A Developer’s Guide to Perform SEO on AngularJS Web Apps

A Developer’s Guide to Perform SEO on AngularJS Web Apps

Before May 23, 2014, if you would have asked me to create a search-engine-bot-crawlable JavaScript website for you, I would have tried to discourage you, vehemently. Now if you would ask me, I would tell you that that’s the way to go.
Just about all JavaScript MVC frameworks, that include AngularJS, modify the inner content of your HTML structure. This used to make the pre-rendered HTML difficult to index for search engines. However with the advancement of technology, Google and other search engines are understanding webpages better. Bot-Crawling of JavaScript, well simple JS to be precise, is no longer a major issue, and the content of more and more web apps is being indexed by search engines.
That’s awesome news for webmasters, however Google itself advises to be on cautious side.

”It’s always a good idea to have your site degrade gracefully. This will help users enjoy your content even if their browser doesn’t have compatible JavaScript implementations. It will also help visitors with JavaScript disabled or off, as well as search engines that can’t execute JavaScript yet.”Google.

So it’s still not time to abandon age old tricks of making JavaScript rendered content search engine optimized. There are many ways that old webmasters use to embed full SEO support for AngularJS and other application. But according to me the best method of making JS SEO friendly is by using special URL routing and creating a headless browser to automatically retrieve the HTML.

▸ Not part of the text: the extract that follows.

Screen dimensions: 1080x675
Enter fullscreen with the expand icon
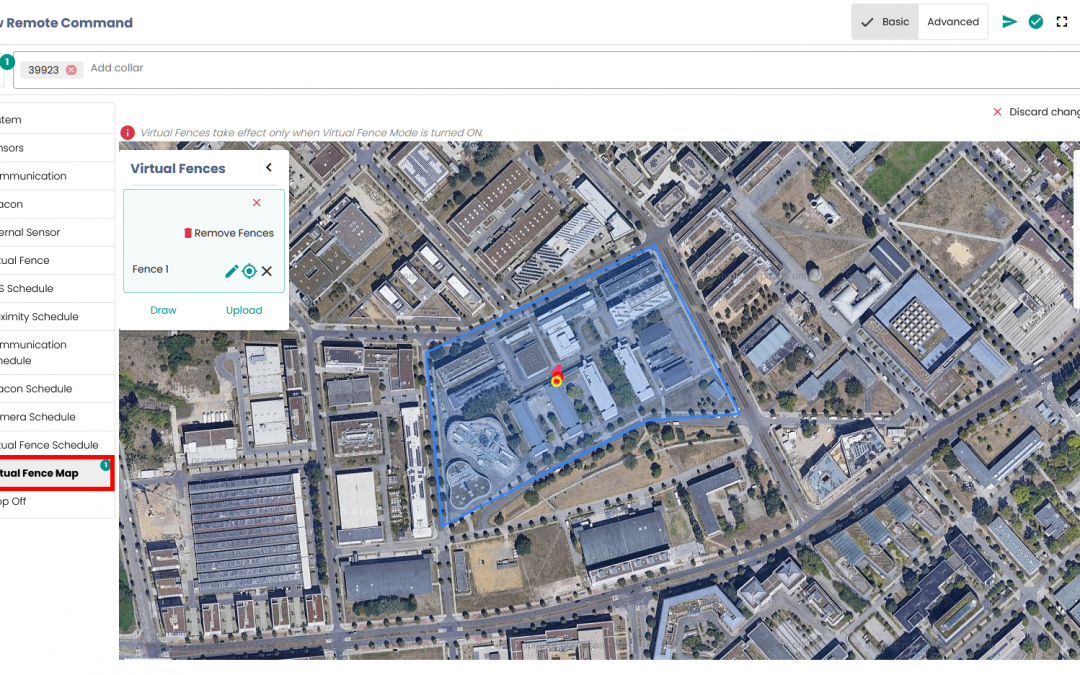1062,22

Getting Your AngularJS Apps Indexed

Though Google indexes your content automatically, you can tweak your content rendering properties in such a way that Google Bots index your content exactly the way you want. One of the simplest technique to accomplish this by serving your Angular JS content through a custom backend server.

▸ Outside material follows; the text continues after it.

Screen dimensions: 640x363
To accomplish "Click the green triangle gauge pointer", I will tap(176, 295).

Modern search engines and client-side apps URL

To ease the job of indexing web-app content, Google and other search engines have given a feature of hashbang URL format to web-masters. Whenever the search engine encounter a hashbag URL, i.e. a URL containing #!’ it converts it into ?_escaped_fragment_= URL where it would find full rendered HTML content ready to be indexed.

So for example, Google will turn the hashbang URL from:

http://www.example.com/#!/page/content

Into the URL:
http://www.example.com/?_escaped_fragment_=/page/content

At the second URL, which is not originally displayed to the website visitors by the way, the search engine will find non-JS content which would be easy to index.
Now the next step is to make your application intelligent enough so that when search engine bot queries the second URL, your server should return the necessary HTML snapshots of the page. So you need to setup the following special URL rerouting/rewriting for your application.

RewriteEngine On
RewriteCond %{REQUEST_URI} ^/$
RewriteCond %{QUERY_STRING} ^_escaped_fragment_=/?(.*)$
RewriteRule ^(.*)$ /snapshots/%1? [NC,L]

Here you would notice that we have setup a special snapshot directory as the redirect URL. This directory will contain your HTML snapshots of your corresponding app pages. You can setup your own directory and make the changes in the accordingly.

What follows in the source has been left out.